Notre mère qui êtes sur terre, ta bête agit en miroir de notre histoire. Elle se repaît des autres, sans se soucier du bien ou du mal qu’elle peut causer autour d’elle. La suite logique est donc bien « allez et pullulez ! » Ta bête n’a besoin de rien d’autre qu’elle-même pour se démultiplier comme des petits pains. C’est la parthénogenèse. Tout ce qu’elle vise, c’est l’ascenseur social, celui qui la propulsera au sommet de la hiérarchie. Laquelle ? La plus importante, celle qui gouverne toutes les formes de vies : la chaîne alimentaire. Ça ne vous rappelle rien ?

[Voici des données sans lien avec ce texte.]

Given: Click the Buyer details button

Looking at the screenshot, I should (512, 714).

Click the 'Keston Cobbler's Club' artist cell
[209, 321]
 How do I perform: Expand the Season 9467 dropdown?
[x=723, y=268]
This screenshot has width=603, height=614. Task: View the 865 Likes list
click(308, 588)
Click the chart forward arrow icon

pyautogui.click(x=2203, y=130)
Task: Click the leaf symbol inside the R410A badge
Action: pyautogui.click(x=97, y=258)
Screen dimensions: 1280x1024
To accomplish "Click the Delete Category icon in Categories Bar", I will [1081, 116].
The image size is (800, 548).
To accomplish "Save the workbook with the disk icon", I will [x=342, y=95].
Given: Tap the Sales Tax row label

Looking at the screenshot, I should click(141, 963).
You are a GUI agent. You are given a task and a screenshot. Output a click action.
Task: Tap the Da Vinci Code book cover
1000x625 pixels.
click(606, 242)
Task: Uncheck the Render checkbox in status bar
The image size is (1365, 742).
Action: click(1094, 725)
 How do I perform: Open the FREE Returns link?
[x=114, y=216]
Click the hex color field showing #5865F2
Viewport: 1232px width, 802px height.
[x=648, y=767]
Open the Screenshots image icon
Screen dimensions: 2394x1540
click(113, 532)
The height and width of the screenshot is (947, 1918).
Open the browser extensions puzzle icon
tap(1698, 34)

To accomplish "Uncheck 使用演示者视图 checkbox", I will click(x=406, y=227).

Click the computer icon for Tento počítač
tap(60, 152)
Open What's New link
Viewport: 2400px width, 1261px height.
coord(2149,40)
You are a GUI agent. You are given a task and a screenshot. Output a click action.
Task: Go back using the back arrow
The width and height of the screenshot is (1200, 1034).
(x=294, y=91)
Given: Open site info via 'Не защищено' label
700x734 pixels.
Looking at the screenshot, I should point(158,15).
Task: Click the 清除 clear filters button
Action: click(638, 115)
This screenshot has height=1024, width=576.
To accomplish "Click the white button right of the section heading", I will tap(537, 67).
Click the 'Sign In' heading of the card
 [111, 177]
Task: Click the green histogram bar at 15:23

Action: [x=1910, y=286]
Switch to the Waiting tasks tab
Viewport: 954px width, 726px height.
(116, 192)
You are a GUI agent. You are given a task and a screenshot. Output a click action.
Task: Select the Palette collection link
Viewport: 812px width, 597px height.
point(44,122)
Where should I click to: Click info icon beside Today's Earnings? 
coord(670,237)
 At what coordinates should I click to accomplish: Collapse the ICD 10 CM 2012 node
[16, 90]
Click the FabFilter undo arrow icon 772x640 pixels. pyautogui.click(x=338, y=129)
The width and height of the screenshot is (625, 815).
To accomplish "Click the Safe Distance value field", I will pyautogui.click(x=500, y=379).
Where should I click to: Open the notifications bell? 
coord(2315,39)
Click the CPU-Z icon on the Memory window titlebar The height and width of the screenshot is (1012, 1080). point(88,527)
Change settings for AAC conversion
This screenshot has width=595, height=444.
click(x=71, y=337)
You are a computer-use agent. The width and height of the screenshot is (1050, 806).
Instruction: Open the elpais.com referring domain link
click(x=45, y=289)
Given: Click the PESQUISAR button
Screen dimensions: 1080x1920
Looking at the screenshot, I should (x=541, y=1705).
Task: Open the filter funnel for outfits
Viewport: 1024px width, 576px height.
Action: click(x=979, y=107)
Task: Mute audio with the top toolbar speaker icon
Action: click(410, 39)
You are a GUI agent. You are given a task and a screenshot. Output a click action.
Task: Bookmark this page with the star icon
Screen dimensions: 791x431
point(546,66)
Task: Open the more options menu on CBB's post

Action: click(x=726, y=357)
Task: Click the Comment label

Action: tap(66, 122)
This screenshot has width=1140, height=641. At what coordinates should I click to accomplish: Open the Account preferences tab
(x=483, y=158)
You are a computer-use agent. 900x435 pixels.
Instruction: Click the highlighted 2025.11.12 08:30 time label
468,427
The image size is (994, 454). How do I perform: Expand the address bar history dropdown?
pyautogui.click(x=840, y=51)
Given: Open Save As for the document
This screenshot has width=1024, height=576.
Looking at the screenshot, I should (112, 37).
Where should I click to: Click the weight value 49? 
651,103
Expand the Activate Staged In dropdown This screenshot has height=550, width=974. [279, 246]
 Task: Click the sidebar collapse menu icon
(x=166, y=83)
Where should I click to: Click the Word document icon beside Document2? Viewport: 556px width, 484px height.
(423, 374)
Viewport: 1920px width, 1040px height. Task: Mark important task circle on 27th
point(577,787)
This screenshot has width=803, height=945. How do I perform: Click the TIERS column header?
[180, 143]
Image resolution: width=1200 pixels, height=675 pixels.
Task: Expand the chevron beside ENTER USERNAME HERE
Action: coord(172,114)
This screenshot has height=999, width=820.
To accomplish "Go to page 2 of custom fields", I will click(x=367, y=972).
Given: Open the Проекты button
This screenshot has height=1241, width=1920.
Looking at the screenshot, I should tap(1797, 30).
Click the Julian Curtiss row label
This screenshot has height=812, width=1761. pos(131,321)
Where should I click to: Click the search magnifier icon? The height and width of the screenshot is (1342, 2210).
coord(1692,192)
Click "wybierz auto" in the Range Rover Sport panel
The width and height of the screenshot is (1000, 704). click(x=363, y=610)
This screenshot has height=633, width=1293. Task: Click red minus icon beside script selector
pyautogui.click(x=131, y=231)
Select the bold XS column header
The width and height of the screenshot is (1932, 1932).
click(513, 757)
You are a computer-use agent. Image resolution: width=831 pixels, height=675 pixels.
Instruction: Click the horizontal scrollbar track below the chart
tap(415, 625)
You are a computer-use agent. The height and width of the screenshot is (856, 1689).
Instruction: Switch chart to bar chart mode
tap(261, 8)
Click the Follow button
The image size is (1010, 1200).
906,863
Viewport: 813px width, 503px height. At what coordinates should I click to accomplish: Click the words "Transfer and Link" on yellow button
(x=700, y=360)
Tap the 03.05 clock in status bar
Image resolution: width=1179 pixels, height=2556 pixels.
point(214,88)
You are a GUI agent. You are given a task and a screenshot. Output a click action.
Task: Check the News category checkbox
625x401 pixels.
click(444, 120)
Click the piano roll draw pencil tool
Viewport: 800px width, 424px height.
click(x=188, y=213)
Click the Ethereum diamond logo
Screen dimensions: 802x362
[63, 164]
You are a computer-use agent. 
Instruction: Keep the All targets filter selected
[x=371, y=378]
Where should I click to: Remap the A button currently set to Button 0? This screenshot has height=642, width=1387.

Notre mère la terre, tu as deux apôtres pour délivrer ton message : Gévaudan (l’autre Bête) et El Pradosaure (la créature) sont tes hérauts. Ils usent d’un black metal génération alpha mais sur des bases de la génération X, celle avec laquelle tout a débuté, celle des Mayhem, Darkthrone, Impaled Nazarene et cie. Bref, un black metal incisif, implacable, tempétueux, mauvais comme les vents de Verlaine. Mais on n’a pas envie de dire au revoir, on n’est pas là pour annoncer qu’on s’en va. On reste dans ce marasme de riffs pénétrants comme une fraise sur une molaire. Et on va s’en prendre plein la tête au tout long de l’album « Parthénogénèse ». C’est souvent le pied au plancher, qu’on se fait aborder par la Bête et ses acolytes. Riffs puissants et rapides, chants criés doublés. On y entend la version de la bête qui parle par l’entremise de Simon, alias Gévaudan, et parfois Adèle ( du groupe Houle) et Stéphane.
C’est une histoire que nous narre Anthropovore, une histoire commencée en 2020 dès le tout premier opus « Rip and Tear », celle de la Bête qui utilise sa voracité de l’humanité comme ascenseur social et se hisser en haut de la chaîne alimentaire. Bon, OK, ça, je l’ai déjà dit. Mais si je me répète ici, c’est pour expliquer pourquoi chaque morceau a sa propre identité, son atmosphère. Car oui, nous sommes bien sur une base de black metal, avec ses codes comme le tremolo picking. Malgré cela on se sent parfois un peu perdu car d’autres influences viennent s’y mêler. Du death… car le duo de base – Anthropovore est initié par Simon et Stéphane qui en a l’étincelle de la genèse en 2019 – se retrouve également dans Muertissima, qui hisse le death comme oriflamme.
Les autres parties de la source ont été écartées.